With sarcastic hashtags, Parisians are defiantly asserting their joie de vivre

By Aamna Mohdin

It’s been almost a year since the world proudly declared itself #JeSuisCharlie.

Millions of people used the hashtag to show solidarity to the victims of the Charlie Hebdo shooting and proclaim their unwavering commitment to free speech. This time around, following the Paris attacks last week, the hashtags are a little more defiant, more ironic—more tongue-in-cheek.

One of Parisians’ favored new hashtags is a take-off of Charlie Hebdo’s in style—#JeSuisEnTerrasse, which translates to “I’m sitting outside.” It’s quickly becoming an important platform to celebrate what Paris is famously known for: liberté, egalité, and winning and dining al fresco.

Since the deadly attacks on Friday, Parisians have used the hashtag to post pictures of themselves out in the city’s cafés, restaurants, and bars to send a defiant message to ISIL: Même pas peur (Not afraid).

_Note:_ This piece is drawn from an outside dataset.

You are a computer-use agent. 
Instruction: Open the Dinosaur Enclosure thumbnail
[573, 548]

While terrorist attacks usually take place in a city’s most populated area—often tourist hotspots—so the most damage is inflicted, the Paris attackers had a different strategy. Ignoring Paris’ touristy areas, such as the Notre Dame or the Eiffel Tower, the attackers instead targeted the city’s young and progressive core. They turned Paris’ trendy, multicultural neighborhoods, which are popular areas for young Parisians to hang out, into a battleground.

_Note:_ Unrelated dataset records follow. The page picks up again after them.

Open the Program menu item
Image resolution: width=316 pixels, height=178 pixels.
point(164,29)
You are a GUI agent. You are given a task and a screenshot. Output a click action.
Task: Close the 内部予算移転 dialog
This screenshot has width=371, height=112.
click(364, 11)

These hashtags are one way Parisians are fighting back. Other mocking hashtags (link in French) include #OccupyTerrasse (after the Occupy movement) and #FuckDaesh, a more direct insult towards ISIL, the group behind the attacks. A French woman tells City Lab:

I never thought having a drink on a café terrace would be an act of resistance. But I think I could get used to it.